Inloggen

Chronisch ziek maar wel aan het werk willen

 

Er zijn bijna 400.000 openstaande vacatures in Nederland. Tegelijkertijd zouden volgens TNO 415.000 fulltime banen kunnen worden ingevuld door mensen die chronisch ziek zijn, maar wel kunnen werken. Maar waarom gebeurt dat dan niet?

 

Het is altijd ingewikkeld om dit soort berekeningen toe te passen in de praktijk. Bedrijven verschillen van elkaar in grootte, in eisen die ze moeten stellen aan hun personeel, en in mogelijkheden. Een werknemer met rugklachten is niet zomaar te vergelijken met iemand die slecht ziet of mentaal niet zwaar te belasten is.

 

De groep chronisch zieken bestaat echter voor een deel uit mensen die zeggen niet of maar licht door hun ziekte belemmerd te worden. Dat zijn bij elkaar ongeveer 183.000 mensen. Hoe kan het dat ook zij buiten de boot vallen bij sollicitatieprocedures? En hoe kan het dat meer dan driekwart van de werkgevers niet van plan is te overwegen om een chronisch ziek iemand in dienst te nemen?

 

Een van de oorzaken is onze eigen cultuur: alles moet perfect en efficiënt, winstmaximalisatie is vaak de norm.

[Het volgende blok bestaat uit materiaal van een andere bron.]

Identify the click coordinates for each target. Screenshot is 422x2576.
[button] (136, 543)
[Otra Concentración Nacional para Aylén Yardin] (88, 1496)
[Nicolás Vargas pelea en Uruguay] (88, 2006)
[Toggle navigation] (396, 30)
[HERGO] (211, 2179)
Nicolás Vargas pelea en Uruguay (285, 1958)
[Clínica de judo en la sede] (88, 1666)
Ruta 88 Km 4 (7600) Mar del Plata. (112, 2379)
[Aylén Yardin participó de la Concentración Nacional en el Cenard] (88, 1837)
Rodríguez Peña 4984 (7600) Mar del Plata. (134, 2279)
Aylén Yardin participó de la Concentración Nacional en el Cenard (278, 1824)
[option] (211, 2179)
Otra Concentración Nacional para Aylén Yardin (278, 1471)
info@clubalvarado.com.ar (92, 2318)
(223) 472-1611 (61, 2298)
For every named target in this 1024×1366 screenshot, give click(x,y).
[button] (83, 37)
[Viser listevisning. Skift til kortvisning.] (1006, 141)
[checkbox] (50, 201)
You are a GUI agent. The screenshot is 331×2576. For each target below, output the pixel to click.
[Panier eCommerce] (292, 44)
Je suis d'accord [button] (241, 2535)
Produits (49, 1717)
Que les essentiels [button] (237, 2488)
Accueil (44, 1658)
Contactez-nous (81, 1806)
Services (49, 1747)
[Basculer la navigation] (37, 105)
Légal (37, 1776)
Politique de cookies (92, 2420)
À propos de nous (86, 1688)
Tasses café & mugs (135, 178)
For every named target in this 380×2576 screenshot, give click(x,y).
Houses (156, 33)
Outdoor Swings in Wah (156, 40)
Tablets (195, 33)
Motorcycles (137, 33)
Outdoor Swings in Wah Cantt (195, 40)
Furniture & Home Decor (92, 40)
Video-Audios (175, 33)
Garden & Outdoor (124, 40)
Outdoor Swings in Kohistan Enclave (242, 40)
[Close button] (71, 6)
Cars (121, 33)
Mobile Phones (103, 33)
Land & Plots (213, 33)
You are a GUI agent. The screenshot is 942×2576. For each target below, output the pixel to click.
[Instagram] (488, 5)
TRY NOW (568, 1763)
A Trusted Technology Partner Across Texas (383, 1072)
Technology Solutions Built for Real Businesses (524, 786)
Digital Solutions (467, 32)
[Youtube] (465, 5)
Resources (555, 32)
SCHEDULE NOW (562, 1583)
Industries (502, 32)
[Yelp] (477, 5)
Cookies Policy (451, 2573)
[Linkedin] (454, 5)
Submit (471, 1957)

Maar dat verklaart niet alles. De overheid voorziet in een aantal tegemoetkomingen, zoals een no-risk-polis. Maar de regelgeving is ingewikkeld en daarmee een obstakel voor werkgevers.

 

Ook voor de chronisch zieke werknemer zijn er hobbels. Hoe eerlijk wil je zijn over je beperkingen en wat als je tijdelijk contract niet wordt verlengd?

 

Een creatieve oplossing zou kunnen zijn om deze groep mensen door het UWV te laten detacheren. Het UWV kan dan het papierwerk voor zijn rekening nemen en neemt de risico’s op zich. Op dit moment is er alleen beperkt sprake van proefplaatsingen. Iemand die chronisch ziek is, zou aan het werk moeten kunnen met een van te voren vastgestelde proefperiode voor langere tijd. Gaat het niet goed, dan kan hij of zij weer terug naar de oude uitkeringssituatie. Uiteindelijk blijft het doel dat de gedetacheerde in dienst komt bij de opdrachtgever.

 

De verwachting dat de wal vanzelf het schip zou keren, en bedrijven op een goed moment wel mensen moeten aannemen die niet in het perfecte plaatje passen, is tot nu toe niet uitgekomen. Er is blijkbaar meer gezamenlijke inspanning nodig om mensen die zouden willen werken daartoe ook in staat te stellen. Dat vraagt om een warm hart van werkgevers en van de maatschappij. Daarnaast om minder regels. En misschien nog het meest om creativiteit. De creativiteit om in mogelijkheden te leren denken.